Dengan waktu lap 1: 39.450 menit, pembalap Suzuki ini mencatatkan lap balapan tercepat. Dan hebatnya, pada saat yang sama dia juga mencetak rekor lap baru di Portimao. Namun dia meninggalkan lintasan balap tanpa podium Kejuaraan Dunia.

Alex Rins menegaskan, “Usai crash, kami pun membuat analisa. Saya tidak melakukan kesalahan apa pun di tikungan ini. Itu adalah titik pengereman yang sama, saya menerapkan tekanan rem yang sama. Tapi memang, itu kadang-kadang terjadi. Tentu saja saya tidak senang dengan hasilnya, tetapi kami hanya harus terus bekerja.”

“Saya memberi banyak tekanan pada Fabio, kami tahu dia akan memiliki kecepatan yang bagus. Sebenarnya kecepatan saya tidak sebaik Fabio, tapi saya merasa sangat nyaman saat balapan. Setelah kecelakaan itu, Fabio melaju sedikit lebih lambat. Seandainya saya tidak crash, saya pasti bisa mengatur catatan waktu yang sama. Untuk kemenangan, mungkin tidak akan mudah.
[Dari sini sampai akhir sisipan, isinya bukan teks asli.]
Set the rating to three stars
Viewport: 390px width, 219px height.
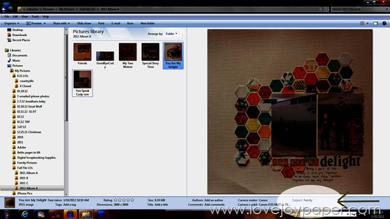[x=124, y=200]
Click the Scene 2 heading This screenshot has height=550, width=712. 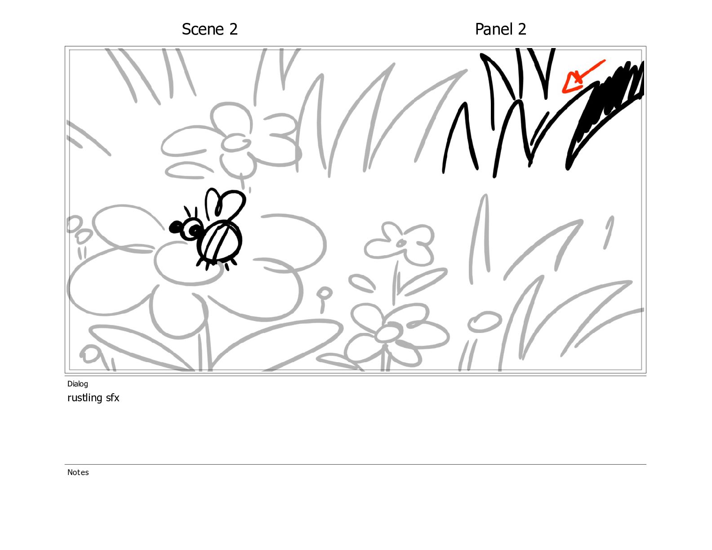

Tetapi setidaknya kami kehilangan 20 poin,” kata Rins, yang merosot ke posisi ke-7 secara keseluruhan di Kejuaraan Dunia dengan 23 poin.
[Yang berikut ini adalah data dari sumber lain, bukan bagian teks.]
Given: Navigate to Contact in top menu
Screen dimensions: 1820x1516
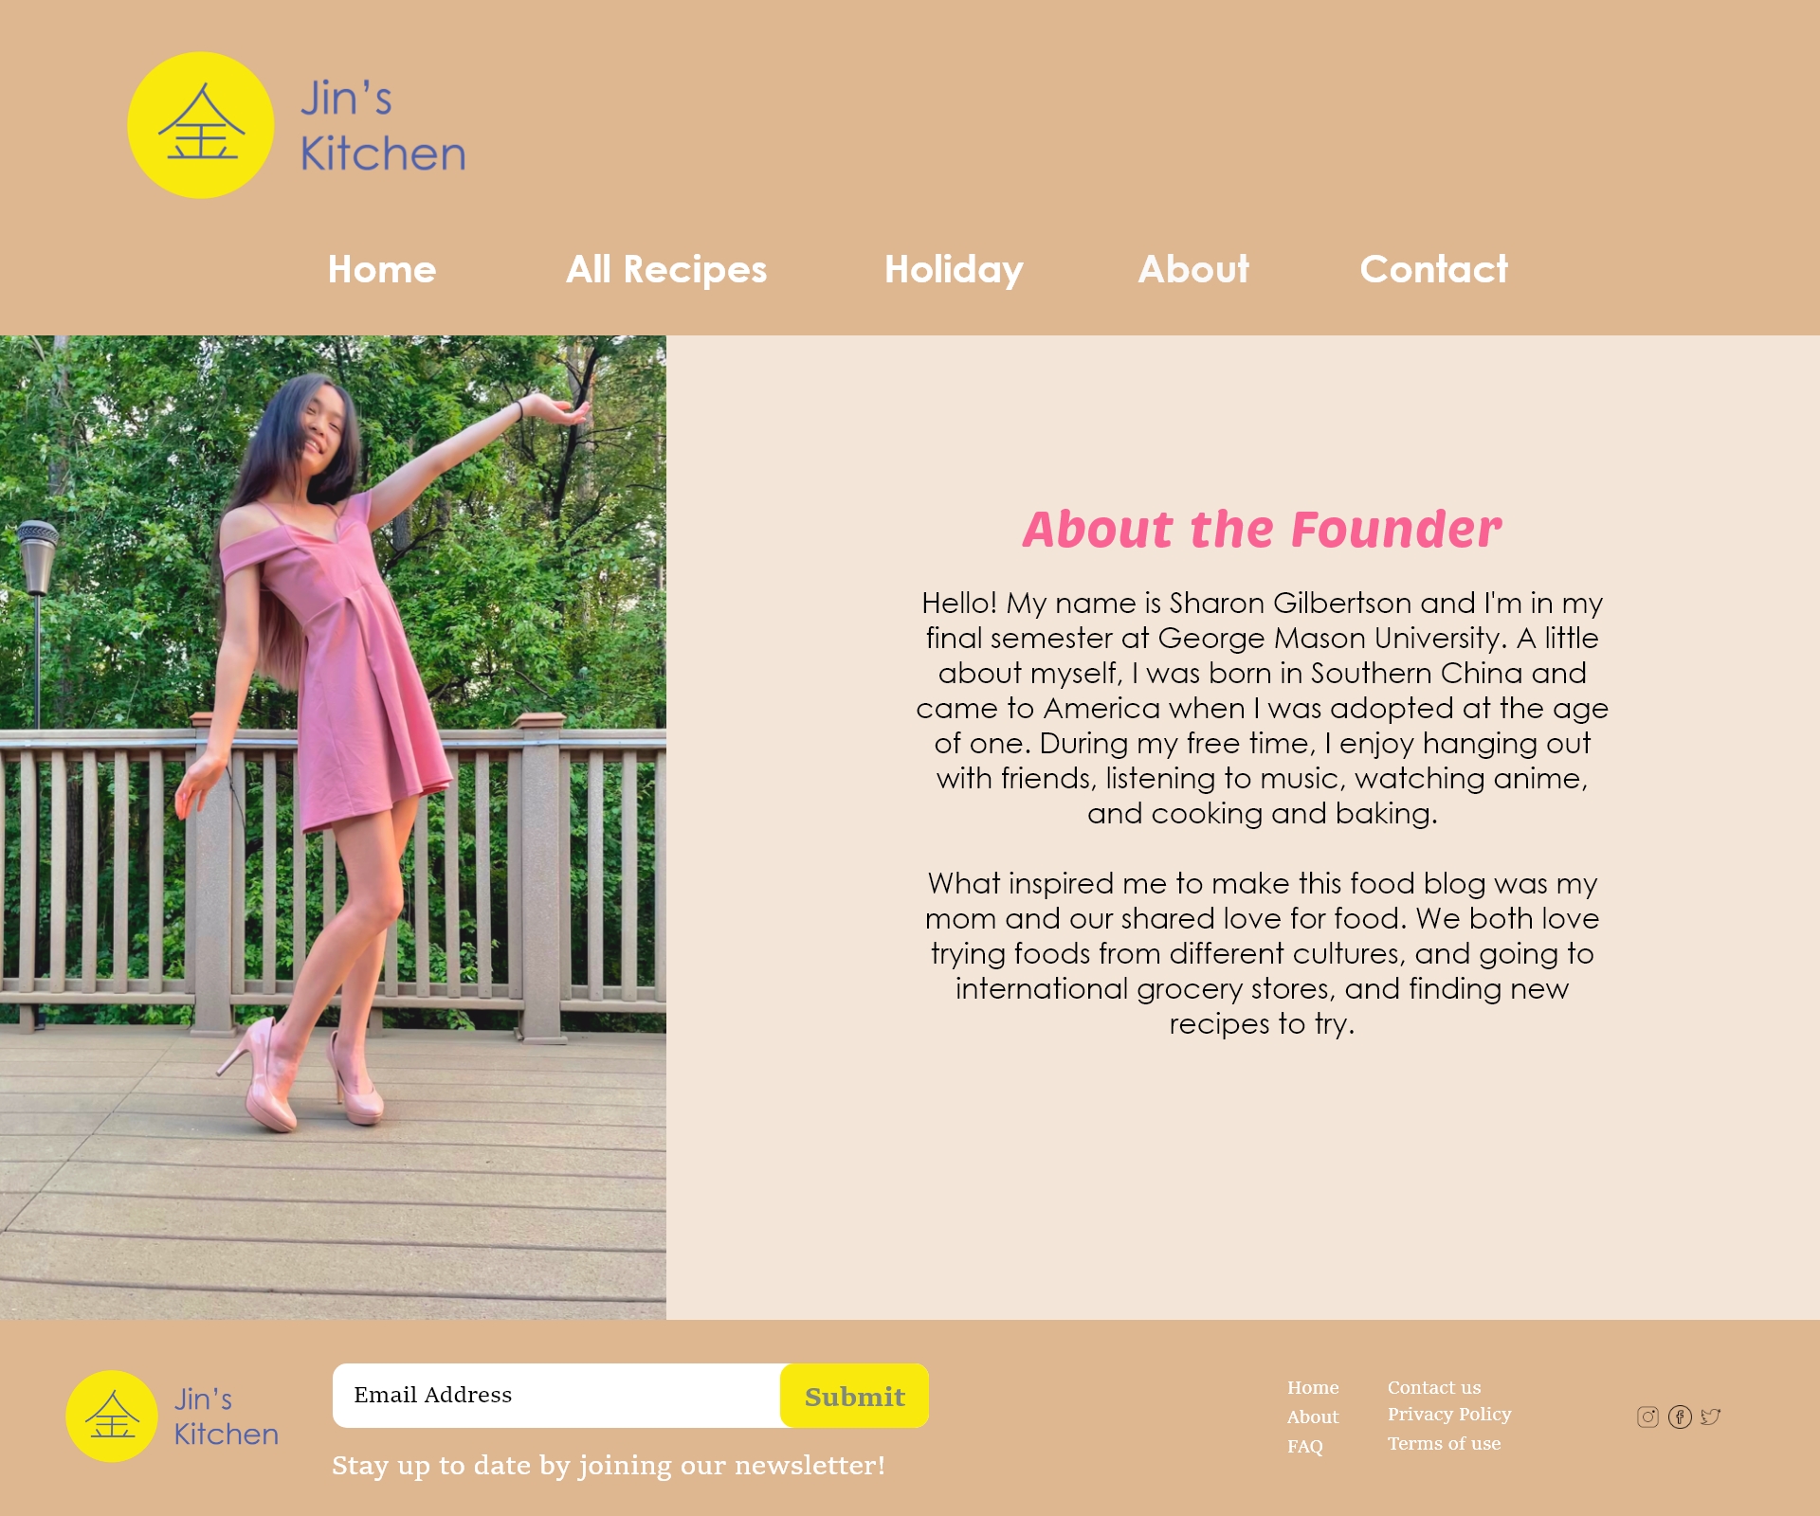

“Saya membalap di kelas MotoGP sejak 2017. Saya kompetitif pada 2018, dan saya sangat kuat pada musim 2019 dan 2020. Tetapi lawan tidak pernah memikirkan saya. Mungkin mereka melakukannya untuk melemahkan mental saya,” ungkap pembalap asal Spanyol itu.

“Kami bekerja dengan sangat baik. Kami akan melakukan hal yang sama untuk balapan di Jerez, dan melihat apakah kami diperhatikan para rival kami.”
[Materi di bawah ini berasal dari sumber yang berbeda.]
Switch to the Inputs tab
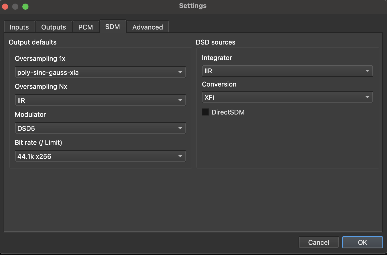 coord(19,27)
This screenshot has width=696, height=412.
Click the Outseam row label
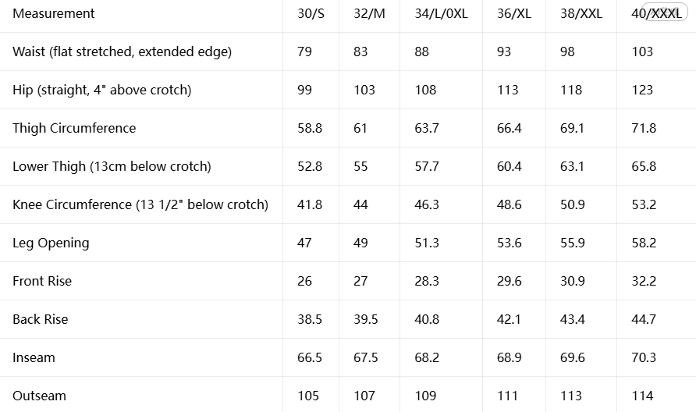(x=39, y=396)
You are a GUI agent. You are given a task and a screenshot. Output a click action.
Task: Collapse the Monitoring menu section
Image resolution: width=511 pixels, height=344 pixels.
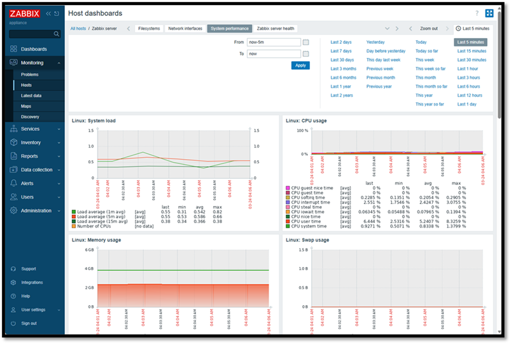click(x=33, y=63)
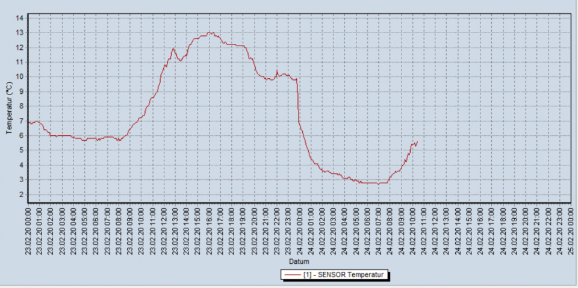Click the 25.02.20 00:00 time label
Viewport: 578px width, 288px height.
(x=570, y=231)
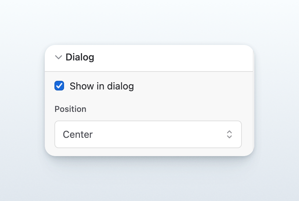Expand the Center position combo box
This screenshot has height=201, width=299.
pos(148,134)
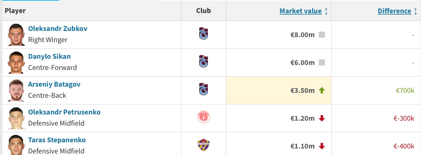Sort table by Difference column
The height and width of the screenshot is (155, 421).
[394, 11]
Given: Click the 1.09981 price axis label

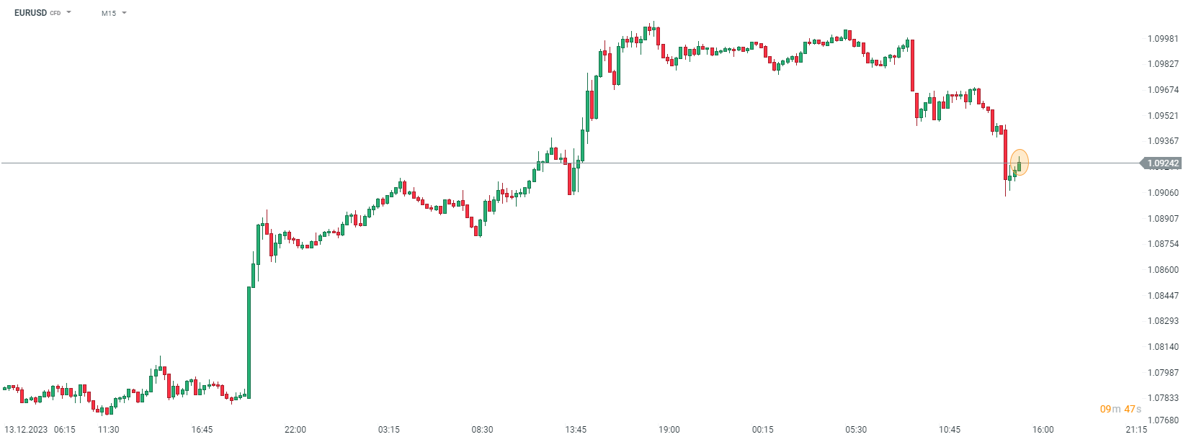Looking at the screenshot, I should 1163,39.
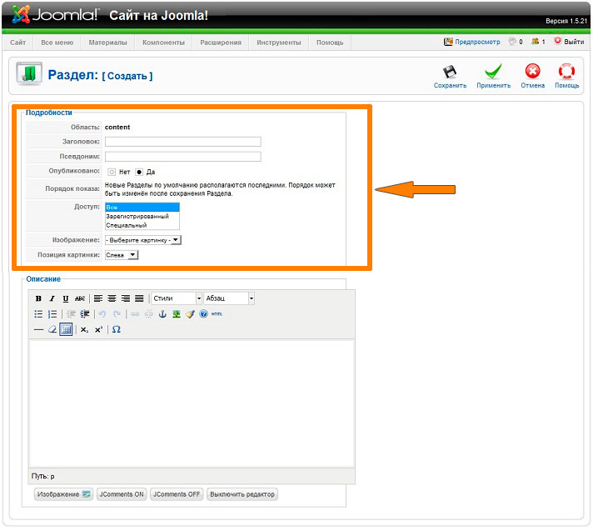Expand the Позиция картинки dropdown
This screenshot has height=531, width=593.
coord(122,255)
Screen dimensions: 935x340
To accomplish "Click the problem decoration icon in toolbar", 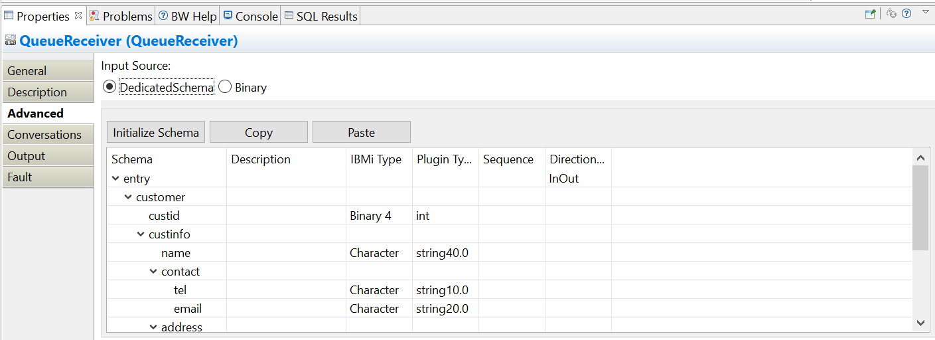I will click(892, 13).
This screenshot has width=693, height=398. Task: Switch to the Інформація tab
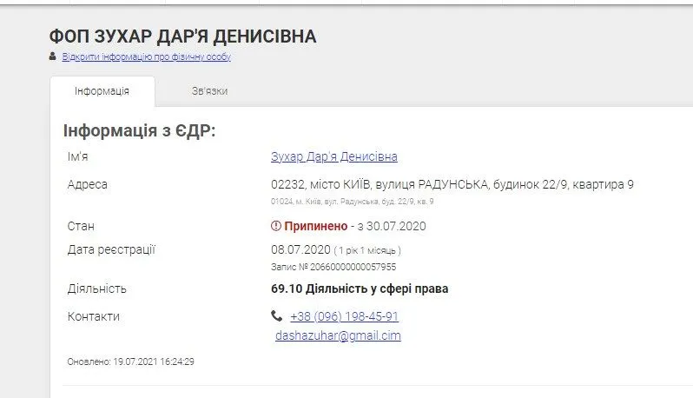pyautogui.click(x=102, y=91)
Crash Itu Terjadi Begitu Saja Tanpa Ada Kesalahan

“Saat sesi pemanasan (warm up) seperti di Qatar, banyak debu dan kotoran di lintasan. Saya berbicara dengan Valentino (Rossi), dia mengatakan bahwa dia juga tidak membuat kesalahan dalam kecelakaannya. Crash itu terjadi tanpa ada peringatan. Saya tidak ingin mengatakan bahwa ban Michelin buruk, karena kami memiliki kecepatan yang baik dan sekarang giliran Fabio yang menang. Saya pikir kondisi trek tidak 100 persen,” lanjut Rins.

Bagaimana Rins mengomentari performa Quartararo? “Saya melihat beberapa hal, ketika saya berada di belakang motor Yamaha milik Fabio. Di tikungan terakhir, dia sedikit lebih cepat dariku. Kami mencoba sesuatu dengan mesinnya, keduanya sangat mirip. Saya menyampaikan poin-poin penting ini kepada teknisi kami, sekarang mereka punya data dan informasi yang baik,” pungkasnya.